Stored data:
----------

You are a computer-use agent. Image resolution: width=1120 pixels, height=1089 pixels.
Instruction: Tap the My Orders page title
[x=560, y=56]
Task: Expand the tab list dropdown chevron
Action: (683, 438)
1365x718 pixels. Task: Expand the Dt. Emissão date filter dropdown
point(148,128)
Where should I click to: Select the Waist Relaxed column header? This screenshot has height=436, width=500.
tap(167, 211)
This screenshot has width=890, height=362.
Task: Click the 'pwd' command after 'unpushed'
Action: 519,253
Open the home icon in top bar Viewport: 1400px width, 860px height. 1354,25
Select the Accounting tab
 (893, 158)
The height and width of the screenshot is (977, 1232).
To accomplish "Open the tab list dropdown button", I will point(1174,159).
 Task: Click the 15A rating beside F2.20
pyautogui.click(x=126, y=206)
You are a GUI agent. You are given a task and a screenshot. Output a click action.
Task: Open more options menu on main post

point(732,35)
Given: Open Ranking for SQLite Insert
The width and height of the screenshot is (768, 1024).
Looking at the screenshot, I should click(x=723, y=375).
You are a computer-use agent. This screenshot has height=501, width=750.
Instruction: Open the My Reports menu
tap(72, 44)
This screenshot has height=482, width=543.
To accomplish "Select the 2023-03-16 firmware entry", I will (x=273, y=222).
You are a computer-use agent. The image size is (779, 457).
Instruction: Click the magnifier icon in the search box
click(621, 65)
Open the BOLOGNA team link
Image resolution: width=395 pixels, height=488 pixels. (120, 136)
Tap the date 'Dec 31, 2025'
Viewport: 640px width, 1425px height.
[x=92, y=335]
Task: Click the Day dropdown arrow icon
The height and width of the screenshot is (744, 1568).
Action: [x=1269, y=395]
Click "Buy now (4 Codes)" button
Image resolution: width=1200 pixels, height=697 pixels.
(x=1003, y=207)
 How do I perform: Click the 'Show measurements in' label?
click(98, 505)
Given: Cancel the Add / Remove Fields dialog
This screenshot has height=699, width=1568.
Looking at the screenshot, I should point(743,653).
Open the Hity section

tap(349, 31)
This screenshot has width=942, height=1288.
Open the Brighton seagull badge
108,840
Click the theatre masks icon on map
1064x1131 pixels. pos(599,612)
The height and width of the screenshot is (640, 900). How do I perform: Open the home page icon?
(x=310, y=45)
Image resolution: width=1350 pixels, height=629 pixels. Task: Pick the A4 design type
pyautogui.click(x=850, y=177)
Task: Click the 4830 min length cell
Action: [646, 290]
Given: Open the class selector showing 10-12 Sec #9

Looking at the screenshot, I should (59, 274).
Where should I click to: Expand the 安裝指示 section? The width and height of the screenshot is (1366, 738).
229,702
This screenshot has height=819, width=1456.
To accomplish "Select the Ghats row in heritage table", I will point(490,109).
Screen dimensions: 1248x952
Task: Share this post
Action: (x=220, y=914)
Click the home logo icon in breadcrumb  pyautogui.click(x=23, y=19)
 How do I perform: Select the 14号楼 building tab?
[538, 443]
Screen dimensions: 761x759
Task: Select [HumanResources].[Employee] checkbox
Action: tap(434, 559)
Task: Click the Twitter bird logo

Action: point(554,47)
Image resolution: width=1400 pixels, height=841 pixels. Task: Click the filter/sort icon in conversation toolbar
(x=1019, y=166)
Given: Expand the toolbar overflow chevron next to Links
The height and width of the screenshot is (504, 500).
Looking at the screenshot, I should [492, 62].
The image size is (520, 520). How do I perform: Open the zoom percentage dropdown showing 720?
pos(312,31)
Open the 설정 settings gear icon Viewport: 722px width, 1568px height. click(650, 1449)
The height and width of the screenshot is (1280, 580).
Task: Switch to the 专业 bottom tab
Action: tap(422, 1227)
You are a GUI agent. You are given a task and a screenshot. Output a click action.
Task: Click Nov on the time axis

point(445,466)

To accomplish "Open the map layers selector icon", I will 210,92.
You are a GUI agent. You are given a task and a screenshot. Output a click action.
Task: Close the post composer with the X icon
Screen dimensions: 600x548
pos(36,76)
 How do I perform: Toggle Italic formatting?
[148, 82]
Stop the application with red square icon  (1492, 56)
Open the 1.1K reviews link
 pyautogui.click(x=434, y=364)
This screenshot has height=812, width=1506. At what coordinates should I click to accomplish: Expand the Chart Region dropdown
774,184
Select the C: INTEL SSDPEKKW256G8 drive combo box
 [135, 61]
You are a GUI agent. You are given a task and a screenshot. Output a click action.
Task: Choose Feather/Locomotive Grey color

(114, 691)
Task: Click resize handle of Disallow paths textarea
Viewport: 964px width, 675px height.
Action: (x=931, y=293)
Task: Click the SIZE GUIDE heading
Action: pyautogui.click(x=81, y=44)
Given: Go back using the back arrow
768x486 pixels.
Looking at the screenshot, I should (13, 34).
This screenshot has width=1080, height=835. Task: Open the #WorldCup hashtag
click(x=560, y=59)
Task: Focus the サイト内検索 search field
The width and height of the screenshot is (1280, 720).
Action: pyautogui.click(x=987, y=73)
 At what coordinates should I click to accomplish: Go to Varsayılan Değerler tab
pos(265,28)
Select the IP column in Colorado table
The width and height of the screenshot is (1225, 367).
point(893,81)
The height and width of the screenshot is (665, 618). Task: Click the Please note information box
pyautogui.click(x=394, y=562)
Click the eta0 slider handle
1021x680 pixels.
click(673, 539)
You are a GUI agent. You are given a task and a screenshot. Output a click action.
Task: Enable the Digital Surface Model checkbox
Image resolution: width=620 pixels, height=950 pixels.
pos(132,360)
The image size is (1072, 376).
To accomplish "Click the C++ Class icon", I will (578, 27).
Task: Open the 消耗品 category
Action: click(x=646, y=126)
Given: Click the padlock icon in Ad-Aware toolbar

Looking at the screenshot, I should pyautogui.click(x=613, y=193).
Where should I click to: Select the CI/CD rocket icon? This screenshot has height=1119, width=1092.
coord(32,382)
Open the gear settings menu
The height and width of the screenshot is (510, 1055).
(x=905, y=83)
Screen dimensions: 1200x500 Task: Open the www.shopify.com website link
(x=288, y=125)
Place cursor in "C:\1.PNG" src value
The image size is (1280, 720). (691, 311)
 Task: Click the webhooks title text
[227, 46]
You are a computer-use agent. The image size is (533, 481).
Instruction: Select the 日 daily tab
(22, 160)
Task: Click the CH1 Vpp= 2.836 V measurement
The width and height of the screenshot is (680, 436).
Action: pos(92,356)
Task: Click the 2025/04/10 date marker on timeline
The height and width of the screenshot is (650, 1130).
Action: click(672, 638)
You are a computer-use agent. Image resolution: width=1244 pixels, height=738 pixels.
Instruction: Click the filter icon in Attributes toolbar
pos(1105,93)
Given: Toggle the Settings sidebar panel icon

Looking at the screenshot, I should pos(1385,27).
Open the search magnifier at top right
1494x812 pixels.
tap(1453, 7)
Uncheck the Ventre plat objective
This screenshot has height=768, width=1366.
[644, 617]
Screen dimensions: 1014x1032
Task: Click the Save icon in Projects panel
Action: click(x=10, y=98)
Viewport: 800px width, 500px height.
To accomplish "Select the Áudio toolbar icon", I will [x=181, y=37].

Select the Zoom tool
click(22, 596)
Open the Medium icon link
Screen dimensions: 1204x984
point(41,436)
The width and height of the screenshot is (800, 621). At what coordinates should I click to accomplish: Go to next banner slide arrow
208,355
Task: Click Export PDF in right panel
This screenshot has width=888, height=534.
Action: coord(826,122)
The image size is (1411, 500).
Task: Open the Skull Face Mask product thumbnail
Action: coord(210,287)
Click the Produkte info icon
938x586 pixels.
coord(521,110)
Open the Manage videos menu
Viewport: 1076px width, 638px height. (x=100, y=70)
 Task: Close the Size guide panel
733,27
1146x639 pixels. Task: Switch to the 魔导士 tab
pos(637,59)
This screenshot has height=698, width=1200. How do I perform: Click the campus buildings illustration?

----------

Write down, word for word, the lines above from the one containing "The width and height of the screenshot is (680, 436)." through the one containing "Uncheck the Ventre plat objective", both ends included.

▶ _SOLUTION_
The width and height of the screenshot is (680, 436).
Action: pos(92,356)
Task: Click the 2025/04/10 date marker on timeline
The height and width of the screenshot is (650, 1130).
Action: click(672, 638)
You are a computer-use agent. Image resolution: width=1244 pixels, height=738 pixels.
Instruction: Click the filter icon in Attributes toolbar
pos(1105,93)
Given: Toggle the Settings sidebar panel icon

Looking at the screenshot, I should pos(1385,27).
Open the search magnifier at top right
1494x812 pixels.
tap(1453, 7)
Uncheck the Ventre plat objective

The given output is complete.